Dude, you don't seem to understand what case law is: in many instances, it IS the law. Most tort law is the result of case law, not statutes. There are also common law crimes that are enforced independent of state penal codes.

There lies the issue of Stare Decisis that has a sounder meaning of what the real law was intended to be.

What in the hell are you talking about? What is the "real law?"

Boilerplate case law has proven to be inconsistent to what the previous established statutory law was intended to be.
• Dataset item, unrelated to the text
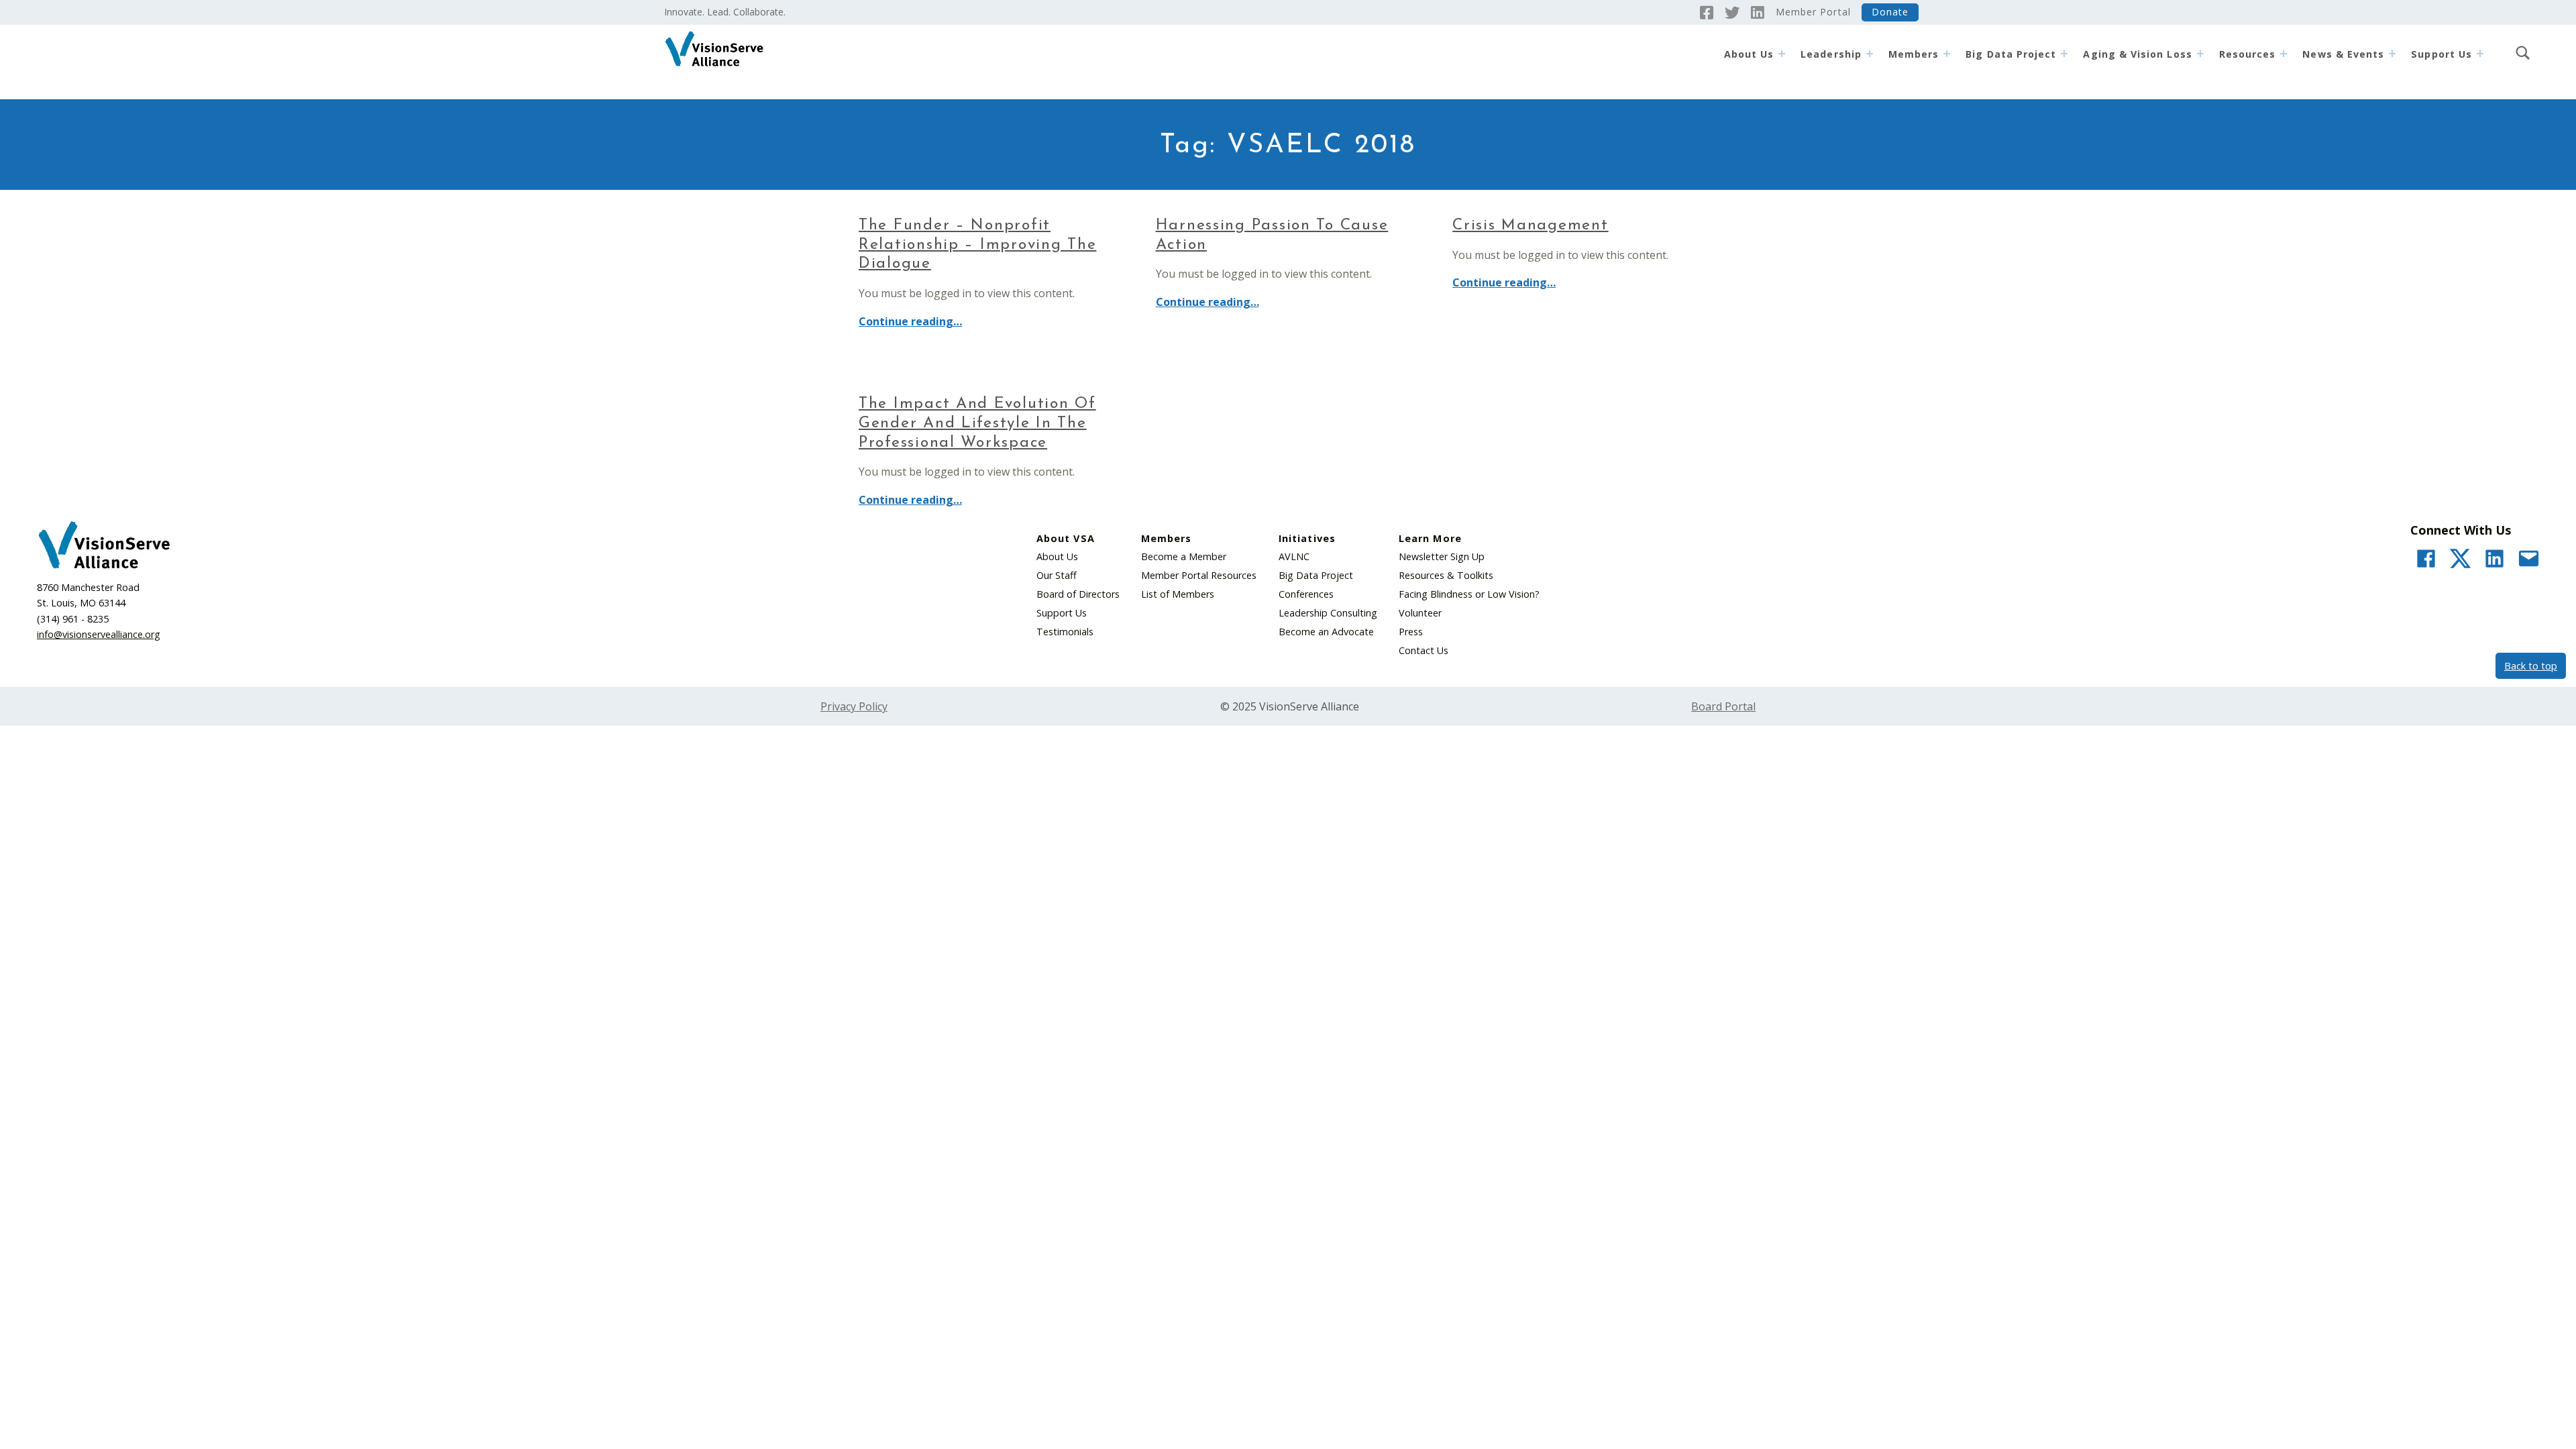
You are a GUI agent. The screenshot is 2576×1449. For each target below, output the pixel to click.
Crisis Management (1530, 225)
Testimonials (1064, 631)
First of all, what is boilerplate case law? Second of all, how do you propose we interpret statutes when the statutory meaning is vague?

O’Connor wrote...

Has aboslutely nothing to do with what you are talking about. What the opinion said was following one line of previous cases was better than following another line of more recent cases. She was arguing for going back to established precedent that was apparantly displaced more recently to the decision in question. But in either case, she was using CASE LAW (whether recent or not) for authority. This isn't an example of what you are talking about.

Consumer Products Safety...

...says what every lawyer who's ever researched a statute already knows. What's your point? All statutory based authority results from the statute itself and then cases interpreting the statute. The statute is never ignored; it is the basis for the cases that interpret it.

I'm not sure you know what you're talking about. If you do, you aren't communicating it very well, as you points here make little sense.